__WHAT YOU WILL DO__:
An exact copy of the listing below is required, minus its pictures.
### RECORDS PROVIDED
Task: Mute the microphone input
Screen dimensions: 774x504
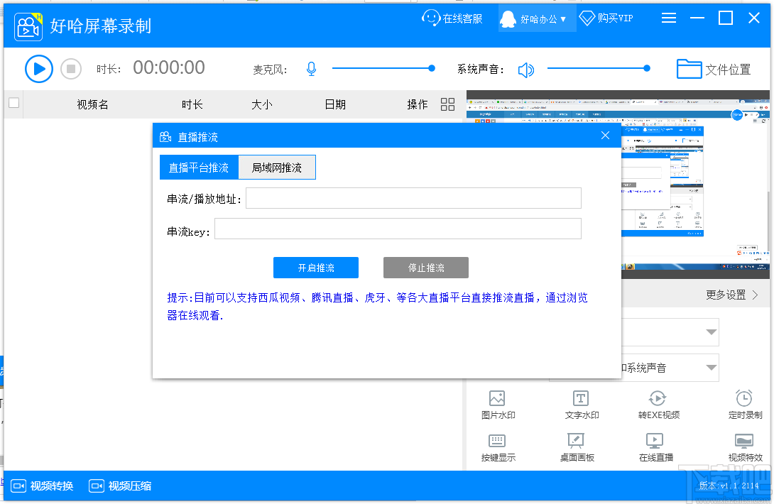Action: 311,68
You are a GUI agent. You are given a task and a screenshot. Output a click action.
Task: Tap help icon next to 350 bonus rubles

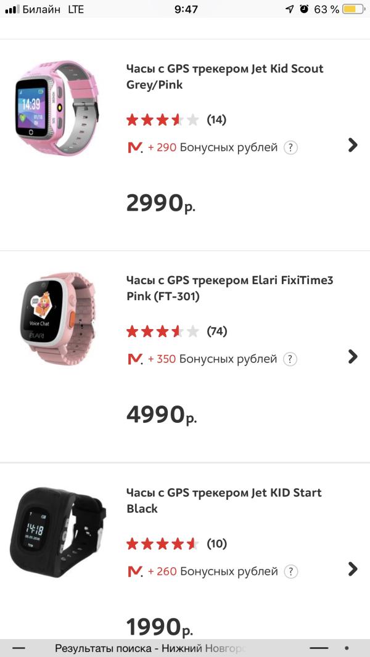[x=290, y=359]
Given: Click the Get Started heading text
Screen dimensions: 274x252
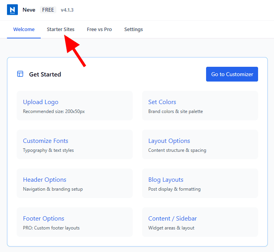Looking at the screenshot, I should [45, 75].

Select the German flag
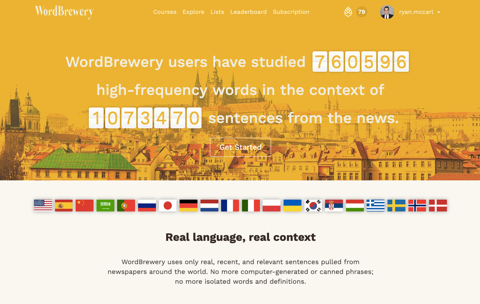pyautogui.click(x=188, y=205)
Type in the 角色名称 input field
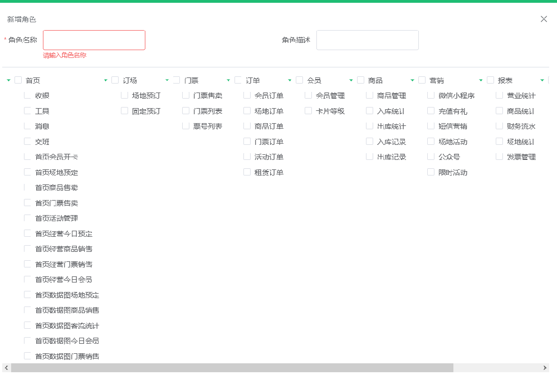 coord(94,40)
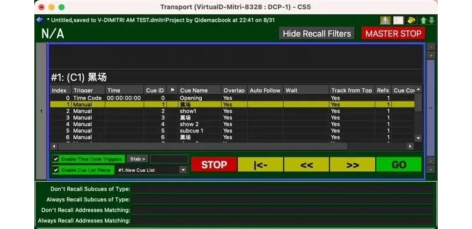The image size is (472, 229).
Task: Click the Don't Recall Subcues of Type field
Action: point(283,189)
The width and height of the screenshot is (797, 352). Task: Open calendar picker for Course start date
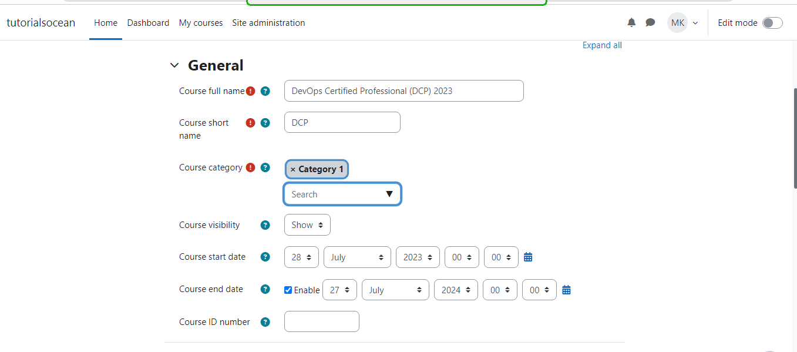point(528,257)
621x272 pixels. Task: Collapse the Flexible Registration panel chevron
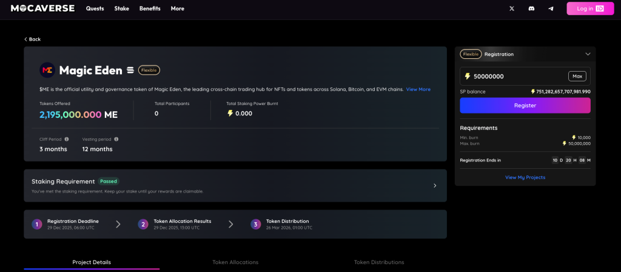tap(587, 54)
######
__OUTPUT FOR THIS TASK__:
Task: Mute the microphone input
Screen dimensions: 774x504
Action: 311,68
You are a GUI agent. You are given a task and a screenshot. Output a click action.
Task: Tap help icon next to 350 bonus rubles

[x=290, y=359]
Given: Click the Get Started heading text
Screen dimensions: 274x252
Looking at the screenshot, I should [45, 75].

Select the German flag
pyautogui.click(x=188, y=205)
Type in the 角色名称 input field
 coord(94,40)
The image size is (472, 229).
Task: Click the Don't Recall Subcues of Type field
Action: point(283,189)
The width and height of the screenshot is (797, 352). Task: Open calendar picker for Course start date
point(528,257)
621x272 pixels. Task: Collapse the Flexible Registration panel chevron
tap(587, 54)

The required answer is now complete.